I looked at the Curse on my wrist. Warfare and blood painted gruesome images across the vision of the future I did not think I would ever have.
“You…want me to stay?”
He nodded slowly.
For a brief moment, I pictured my life within the Spirit Volcano.
The painful death that awaited me when the Curse grasped my life would no longer be a threat.
I would remain in this sacred dwelling participating in the legends of our people, without any more agony to plague my life.
Surrounded by the warmth of the fires twin to my own heat, assisting future warriors on their own Undertakings—
But there would not be any more Undertakings unless I proved I could survive this one.
Staying in the volcano and relinquishing my future would rip that chance from every Mystique. It may be the easier choice, to escape the pain the outside world caused me and the certain death that awaited me, but running from reality was not an option.
And I did not want it to be.
I may have an arduous end in the near future, but perhaps if I could have a few more moments of bliss before then and heal something for those who came after me, the suffering would be worth it.
I looked at each Spirit in turn. “Thank you. Truly, I am honored to have received the offer. But I have unfinished business in the outside world.”
“As we thought,” Annellius responded. Though he sounded unsurprised, a shadow of sadness crossed his face.
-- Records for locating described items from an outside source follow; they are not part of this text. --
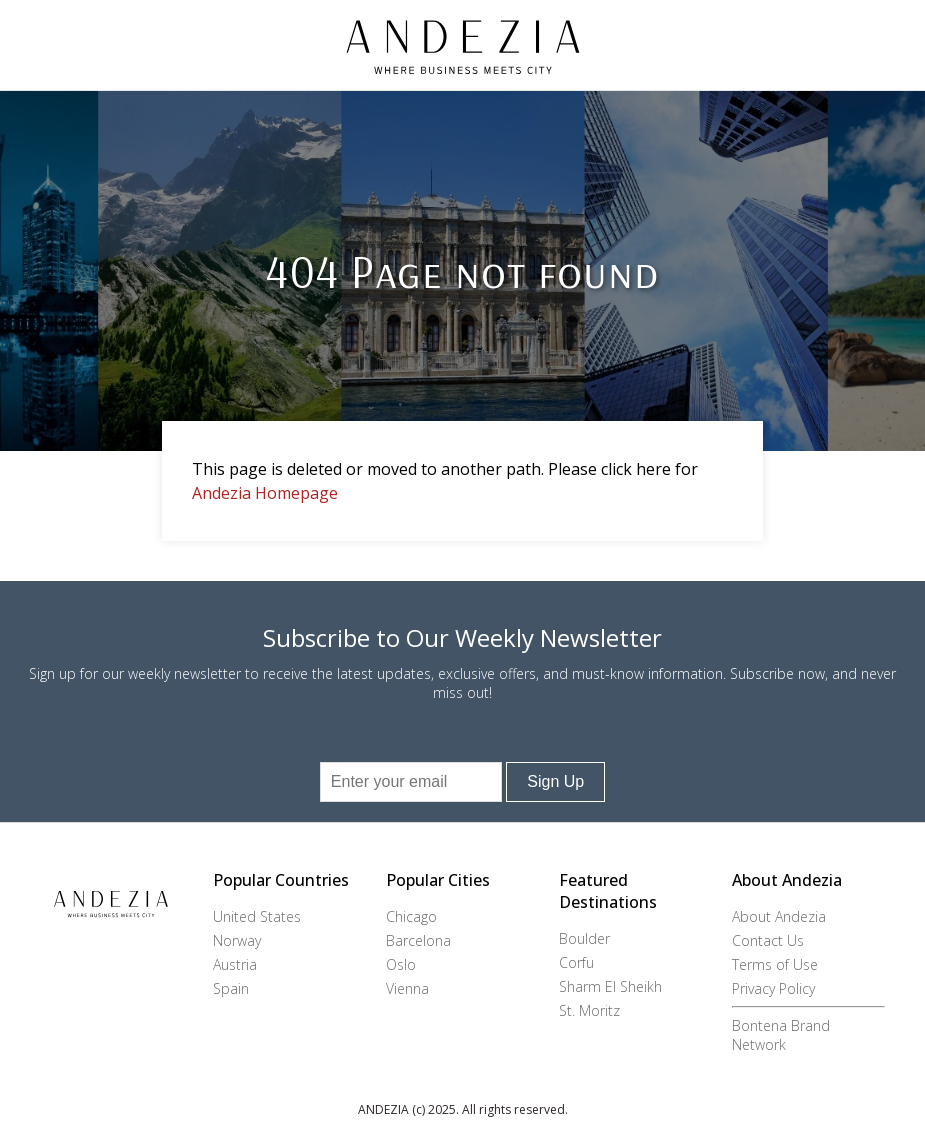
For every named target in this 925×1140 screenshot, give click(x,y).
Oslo (401, 964)
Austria (235, 964)
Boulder (584, 938)
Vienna (407, 988)
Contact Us (768, 940)
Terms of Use (775, 964)
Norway (237, 940)
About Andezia (779, 916)
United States (257, 916)
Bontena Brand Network (781, 1035)
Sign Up (555, 781)
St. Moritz (589, 1010)
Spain (231, 988)
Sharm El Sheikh (610, 986)
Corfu (576, 962)
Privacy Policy (773, 988)
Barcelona (418, 940)
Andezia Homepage (265, 493)
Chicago (411, 916)
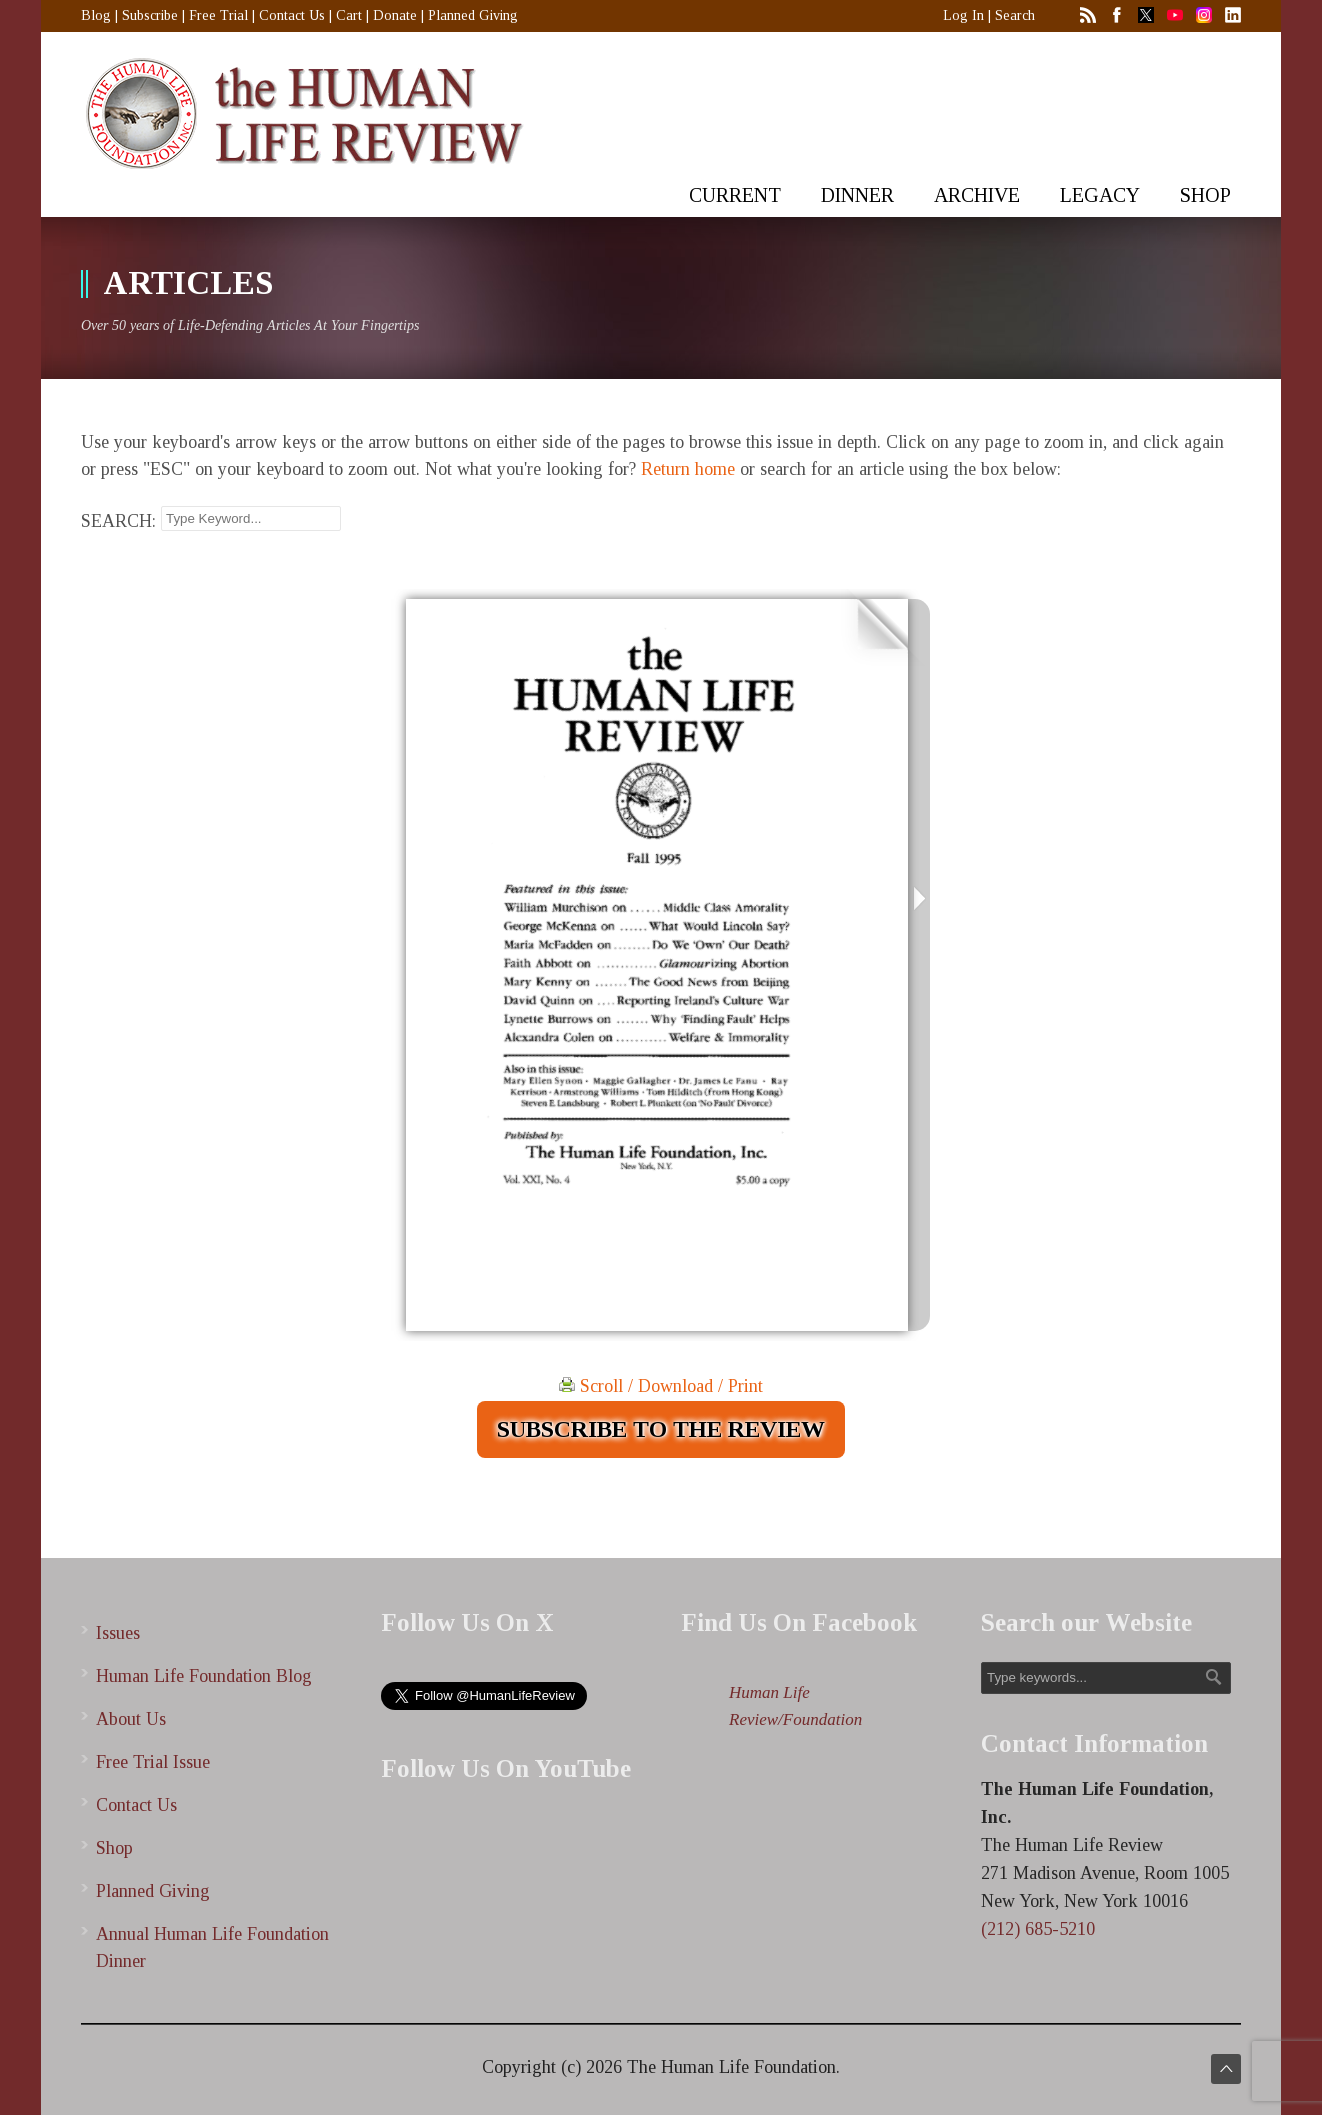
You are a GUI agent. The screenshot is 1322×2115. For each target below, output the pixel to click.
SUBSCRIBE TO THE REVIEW (661, 1429)
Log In (963, 15)
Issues (118, 1633)
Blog (96, 15)
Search (1015, 15)
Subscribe (150, 15)
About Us (131, 1719)
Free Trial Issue (153, 1762)
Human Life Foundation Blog (204, 1676)
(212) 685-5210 (1038, 1929)
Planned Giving (473, 15)
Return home (688, 469)
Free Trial (218, 15)
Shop (114, 1848)
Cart (349, 15)
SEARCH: (118, 521)
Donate (395, 15)
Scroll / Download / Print (661, 1386)
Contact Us (292, 15)
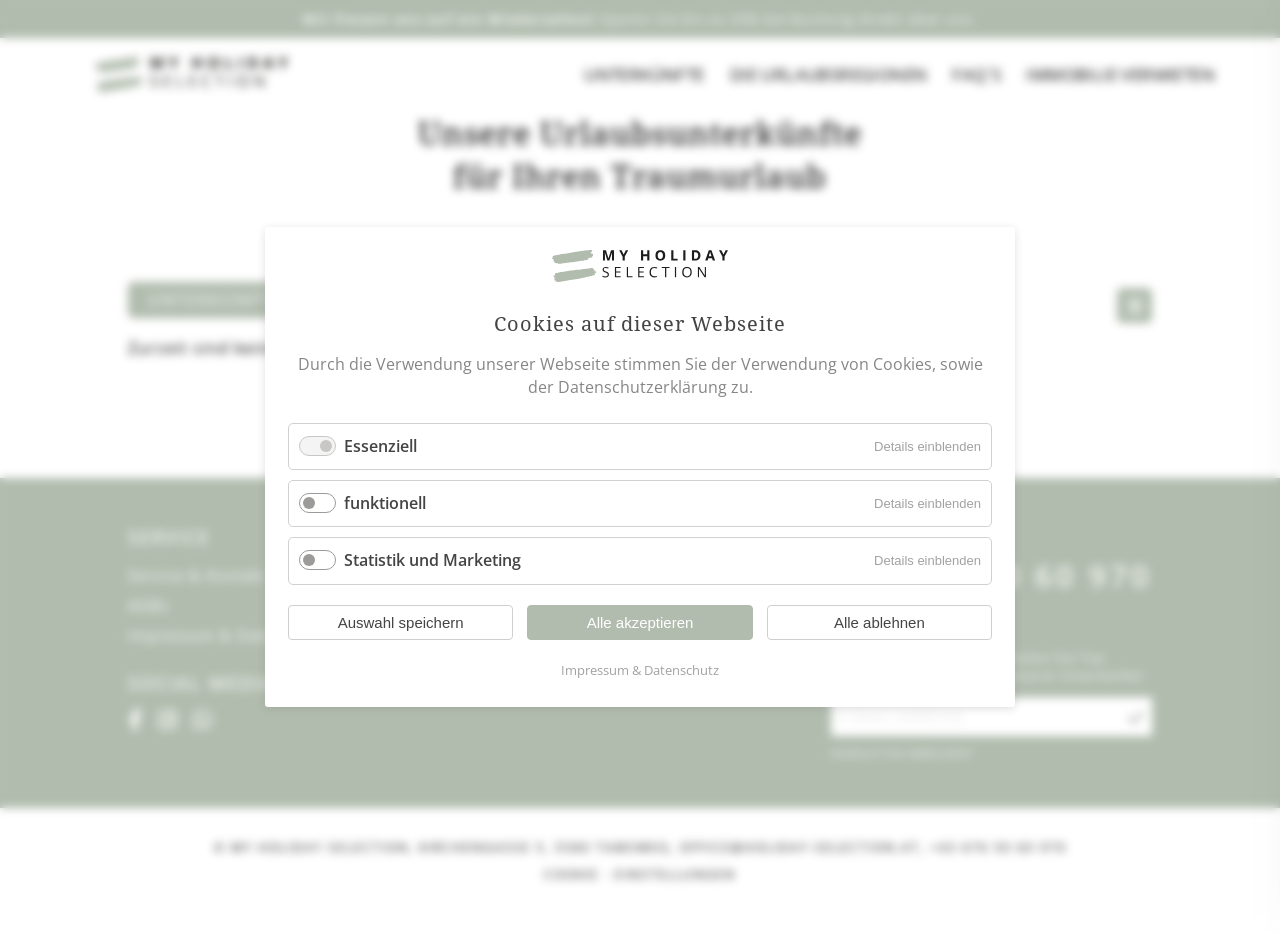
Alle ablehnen (879, 622)
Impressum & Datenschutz (640, 670)
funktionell (385, 503)
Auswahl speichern (401, 622)
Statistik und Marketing (432, 561)
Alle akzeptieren (640, 622)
“May I ask one more question?” My heart pounded, needing them to say yes.
Annellius nodded.
“Can you tell me where Malakai is?”
I held my breath. My every hope hung on this one moment—on them being able to tell me where to find the man I loved. Annellius’s pink eyes misted as he searched for an answer.
“We cannot.”
My heart sank. I wanted to fall to my knees and beg, but I saw the resolve in his hard Alabath stare and knew there was no hope of convincing the Spirit to change his mind.
“Well, girl, get on your way,” Hectatios said, not unkindly.
Glawandin glided over to the pool of blue fire and spread her arms wide, her melodic voice carrying throughout the volcano, “I believe you know where to go next.” She pointed to the Spirit Fire.
I moved to her side on shaking legs and looked into the glowing depths below.
One more step, and this would be over. One more phase to endure and I would ascend.
A fall through this white-hot heart of the volcano was all that stood between me and the dream I clung to so desperately that it nearly shattered me.
But this was the phase that broke the most warriors.
The one that would try my emotions, raise things I did not want to face.
The fire swirled below me, shades of blue melding into a white pit of the unknown.
Before I could reconsider, I dove in.